Denizcilik tarihi içinde denizaltılarda görev yapan personel için yaşam her zaman zor olmuştur. Savaş zamanı sürekli ölüm tehlikesi altında görev yapmak personeli aşırı yıpratıyordu.
2. Dünya Savaşı sırasında bir Alman U botun görev süresi 3 hafta ile 6 ay arasında değişiyordu. Bu süre zarfında daracık bir alanda doğru dürüst beslenemeden, kısıtlı banyo yapmaları, tıraş olmadan, yeterli hava ve gün ışığı almadan geçen günler hayatlarını çekilmez hale getiriyordu. Göreve çıkarken giydikleri giysi ile görev sürelerini geçiriyorlardı.
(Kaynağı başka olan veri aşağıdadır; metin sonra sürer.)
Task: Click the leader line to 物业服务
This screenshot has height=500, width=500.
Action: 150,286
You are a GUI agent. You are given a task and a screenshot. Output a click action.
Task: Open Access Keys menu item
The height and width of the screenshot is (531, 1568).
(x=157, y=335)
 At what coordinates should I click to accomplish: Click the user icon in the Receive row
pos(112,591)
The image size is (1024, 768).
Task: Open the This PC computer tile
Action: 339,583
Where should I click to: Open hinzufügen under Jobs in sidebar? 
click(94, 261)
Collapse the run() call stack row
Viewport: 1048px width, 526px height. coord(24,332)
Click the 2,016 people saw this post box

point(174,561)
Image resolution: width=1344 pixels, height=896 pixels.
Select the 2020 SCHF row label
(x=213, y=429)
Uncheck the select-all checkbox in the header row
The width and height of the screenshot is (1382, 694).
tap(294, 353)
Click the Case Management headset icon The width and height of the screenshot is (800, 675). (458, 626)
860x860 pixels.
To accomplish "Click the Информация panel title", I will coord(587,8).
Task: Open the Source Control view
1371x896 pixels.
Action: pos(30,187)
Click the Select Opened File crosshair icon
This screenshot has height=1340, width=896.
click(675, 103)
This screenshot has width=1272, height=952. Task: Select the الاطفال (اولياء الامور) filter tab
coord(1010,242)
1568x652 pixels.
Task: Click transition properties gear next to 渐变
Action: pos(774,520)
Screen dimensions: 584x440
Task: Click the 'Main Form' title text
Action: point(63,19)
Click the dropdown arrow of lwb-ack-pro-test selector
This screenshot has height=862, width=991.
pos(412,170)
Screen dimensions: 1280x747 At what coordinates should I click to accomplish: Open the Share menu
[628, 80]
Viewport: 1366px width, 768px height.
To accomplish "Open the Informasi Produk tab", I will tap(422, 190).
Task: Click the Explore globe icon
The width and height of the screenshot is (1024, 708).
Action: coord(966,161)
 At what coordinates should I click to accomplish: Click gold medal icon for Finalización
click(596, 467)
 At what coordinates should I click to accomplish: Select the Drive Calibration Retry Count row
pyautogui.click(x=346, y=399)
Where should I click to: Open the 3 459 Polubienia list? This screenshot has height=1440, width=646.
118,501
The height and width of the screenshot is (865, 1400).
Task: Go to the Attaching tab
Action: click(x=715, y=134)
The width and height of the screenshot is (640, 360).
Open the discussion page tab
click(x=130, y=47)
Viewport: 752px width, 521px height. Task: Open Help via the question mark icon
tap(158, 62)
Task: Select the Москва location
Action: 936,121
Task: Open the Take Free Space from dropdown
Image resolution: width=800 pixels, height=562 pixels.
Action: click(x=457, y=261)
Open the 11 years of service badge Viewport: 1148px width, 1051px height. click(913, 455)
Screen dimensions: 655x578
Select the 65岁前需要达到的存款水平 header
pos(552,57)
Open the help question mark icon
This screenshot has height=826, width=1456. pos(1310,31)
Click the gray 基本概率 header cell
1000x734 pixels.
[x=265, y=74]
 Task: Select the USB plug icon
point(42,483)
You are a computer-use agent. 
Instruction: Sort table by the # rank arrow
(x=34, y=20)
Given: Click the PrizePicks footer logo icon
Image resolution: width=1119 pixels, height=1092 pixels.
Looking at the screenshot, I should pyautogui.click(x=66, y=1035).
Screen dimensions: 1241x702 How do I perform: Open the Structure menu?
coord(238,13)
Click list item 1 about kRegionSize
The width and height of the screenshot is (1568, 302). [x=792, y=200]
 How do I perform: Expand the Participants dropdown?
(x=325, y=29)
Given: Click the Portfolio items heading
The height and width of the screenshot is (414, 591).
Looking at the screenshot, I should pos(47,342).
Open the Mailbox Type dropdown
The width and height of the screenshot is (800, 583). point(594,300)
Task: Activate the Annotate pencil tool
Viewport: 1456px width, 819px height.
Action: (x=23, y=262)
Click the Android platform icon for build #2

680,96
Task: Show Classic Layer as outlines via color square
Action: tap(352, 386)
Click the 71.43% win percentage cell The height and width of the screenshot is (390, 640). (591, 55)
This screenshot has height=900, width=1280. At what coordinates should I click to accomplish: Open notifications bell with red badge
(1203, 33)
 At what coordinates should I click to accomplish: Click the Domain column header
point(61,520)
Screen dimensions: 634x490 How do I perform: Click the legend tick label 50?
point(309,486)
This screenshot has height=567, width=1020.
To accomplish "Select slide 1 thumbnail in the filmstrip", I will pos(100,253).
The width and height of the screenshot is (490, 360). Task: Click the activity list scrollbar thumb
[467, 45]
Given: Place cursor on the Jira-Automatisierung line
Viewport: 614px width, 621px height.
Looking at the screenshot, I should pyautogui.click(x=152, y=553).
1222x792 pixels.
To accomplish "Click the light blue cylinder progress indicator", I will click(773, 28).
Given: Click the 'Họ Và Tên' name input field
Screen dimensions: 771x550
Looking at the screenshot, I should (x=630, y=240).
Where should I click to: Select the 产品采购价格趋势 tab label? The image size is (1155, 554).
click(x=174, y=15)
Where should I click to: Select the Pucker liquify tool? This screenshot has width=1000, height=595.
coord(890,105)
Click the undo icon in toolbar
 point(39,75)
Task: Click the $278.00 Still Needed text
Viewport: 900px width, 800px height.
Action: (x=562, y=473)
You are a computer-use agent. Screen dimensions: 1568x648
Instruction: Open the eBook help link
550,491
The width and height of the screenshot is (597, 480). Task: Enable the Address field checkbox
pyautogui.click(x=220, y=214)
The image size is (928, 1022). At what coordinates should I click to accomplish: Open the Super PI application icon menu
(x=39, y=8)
Dar bir alanda yaklaşık 45-50 kişinin günün 24 saatini beraber geçirmeleri hele ki savaş nedeniyle ölümü sürekli hissetmeleri, mürettebatın moralini bozuyordu. Personel 8 saat asli görev, 8 saat karışık görev ve 8 saat de istirahat şeklinde oldukça yorucu bir tempoyla çalışıyordu. Yer sıkıntısı olduğundan sıcak yatak sistemi işliyordu. Vardiyası gelen personelin yatağına istirahate çekilenler yatardı. Yataklar hiç boş kalamadığı için sıcak yatak olarak adlandırılırdı.
U botlar dizel / elektrik motorları ile hareket ederlerdi. Suyun altında akülerden sağlanan elektrik ile çalışan elektrik motorları kullanılır, belli bir süre sonra yüzeye çıkarak dizel motorlara geçilirdi. Dizeller çalışırken de boşalan aküler şarj edilirdi. Haliyle denizaltının içinde sürekli boğucu bir hava, dizel ve yağ kokusu, 45-50 kişinin neredeyse banyo yapmamış bedenlerinden çıkan kokular içeriyi daha da yaşanmaz hale getirirdi.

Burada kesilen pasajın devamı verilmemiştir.